The Pilgrim: Travel the World at a Corner Resto
Christa De La Cruz | May 26, 2015
Food says a lot about the society from which it came from. Ingredients, preparation, and even plating play a role in defining borders and, sometimes, even merging differences.
The Pilgim, a four-month-old restaurant in Quezon City's major food hub, recognizes this anthropological linkage with the tagline "Dine, Travel, and Explore."
"Pilgrims travel a lot, share a lot of things," said chef and owner Dennis Tan when asked about the name. His vision for the restaurant is to become a hub where people can share their experiences, recommend dishes to try, brainstorm on places to explore, meet fellow travellers, and learn various cultures.
Chef Tan himself was trained in various countries and he wanted to share this travel and food know-how through The Pilgrim.
Laidback in the City
Maginhawa St., lying in the outskirts of Metro Manila's busiest city, seems to have its distinct ambiance—a mellow spot where friends have great conversations over a good meal. This gives a much-needed breather for the chef who grew up in fast-paced Makati.
Upon arriving there, one can easily see the small and narrow space in both the al fresco and inside dining. It can fit 25-30 people once the tables are moved around to accommodate more. "They're all VIP because they travel to get here," says the chef who understands the arduous travel to the city up north.
West & Southeast on Philippine Soil
The Pilgrim put the "Baby Back Ribs by Mr. T with Homemade BBQ Sauce" at its menu's forefront.

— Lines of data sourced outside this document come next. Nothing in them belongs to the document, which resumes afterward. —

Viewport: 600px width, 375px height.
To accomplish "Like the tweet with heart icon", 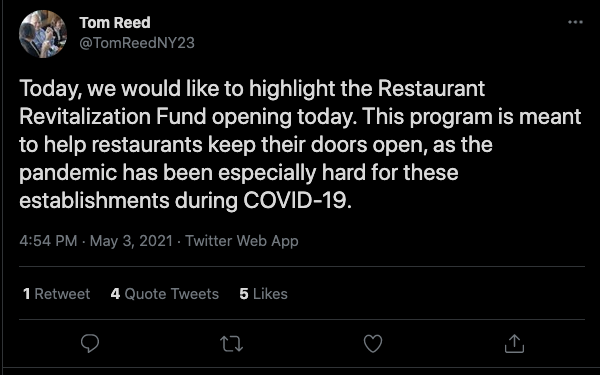I will 373,343.
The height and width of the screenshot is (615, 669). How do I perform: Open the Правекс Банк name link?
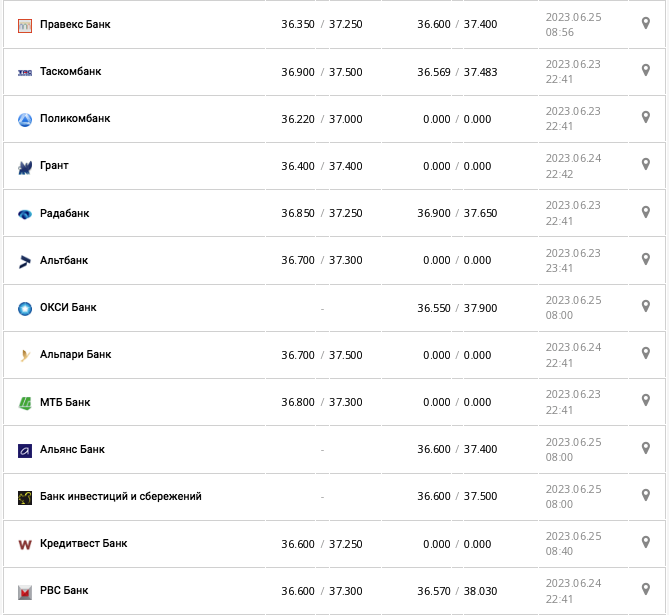tap(75, 24)
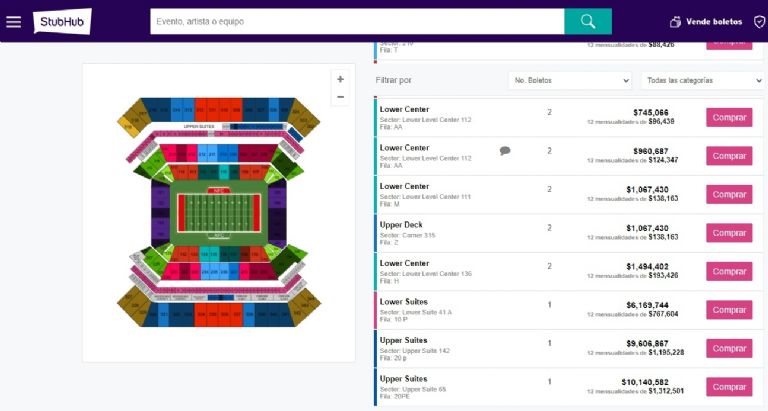The image size is (768, 411).
Task: Click the Vende boletos link
Action: coord(714,21)
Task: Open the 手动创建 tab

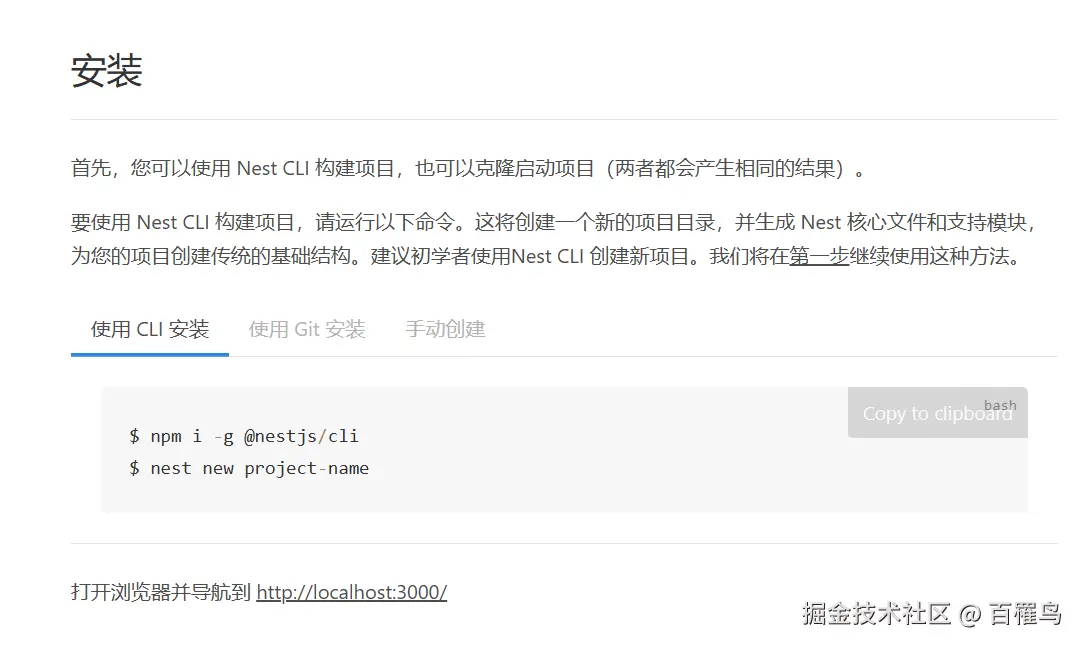Action: click(x=445, y=329)
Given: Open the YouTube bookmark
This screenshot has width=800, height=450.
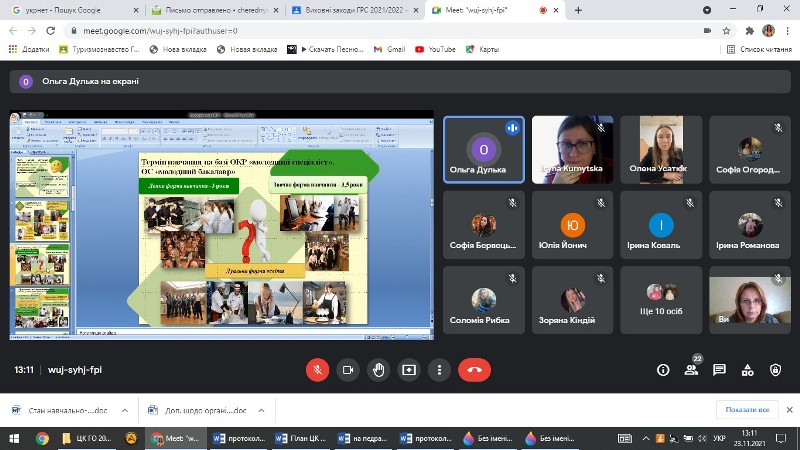Looking at the screenshot, I should 435,49.
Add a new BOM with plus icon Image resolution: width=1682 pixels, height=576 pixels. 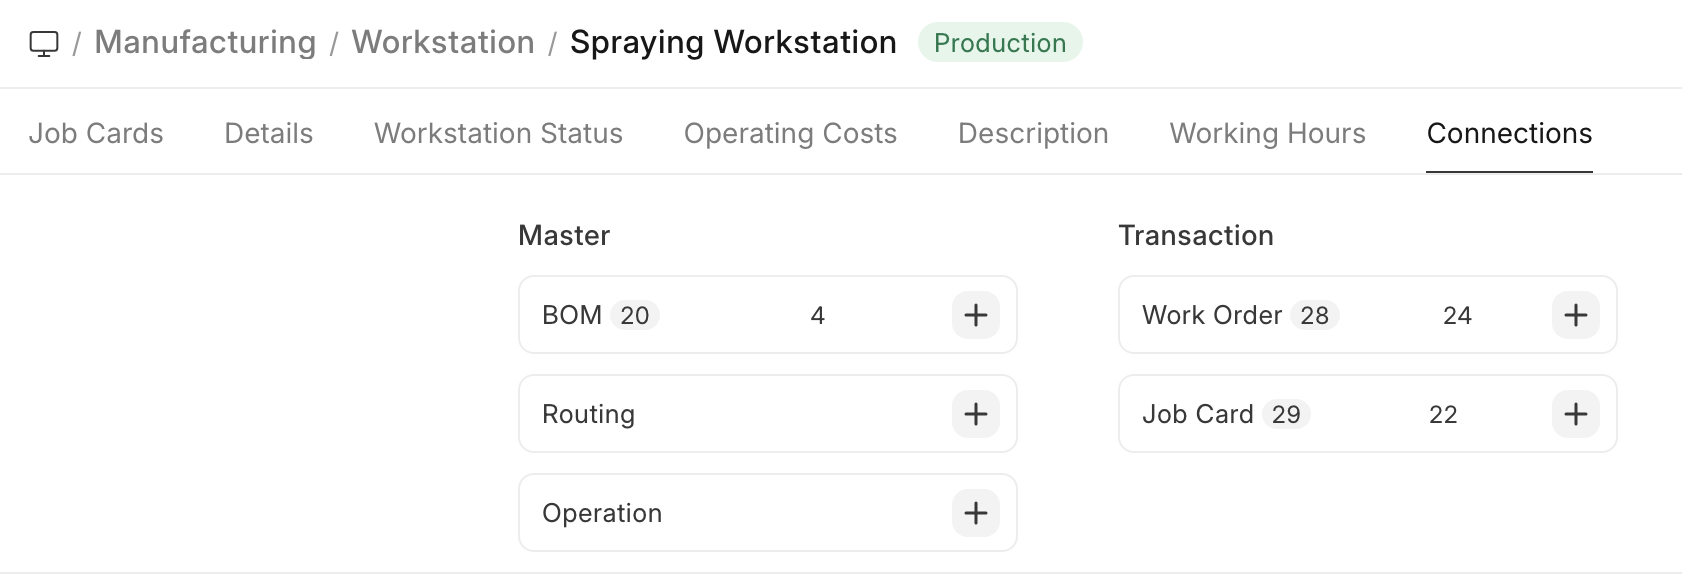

Without going overboard in presentation, the meat undergoes a long preparation time and four-step process—smoking, boiling, putting in the oven, and grilling. It's no wonder that the baby back ribs is the top pick at the restaurant. With its sweet sauce and tender meat, one may even ask for a second plate.
The menu is a mix of Western and Indo-China cuisine. Chef, however, emphasizes that these are not fusion dishes. Most are made from scratch, even the dressing, and all ingredients are locally-produced.
The following dishes are just some of the most-wanted on their menu:
Perfect for capping off a tiresome day in the city, their concoction of fruit shakes has interesting names:
- Sublime - watermelon, cucumber, lime
- Rejuvenate - green mango, coconut, mint
- The Cure - mango, papaya, wheatgrass, lime
- Rehydrate - watermelon, mango
- Stabilizer - mango, carrot, mint
- Revitalize - coconut, wheat grass, lime, mint
- Rehabilitate - watermelon, lychee, wheatgrass.
Chef Tan shares that his cooking philosophy is "I do it by heart." When one has traveled the world, the next best thing to do is share that to others—through food.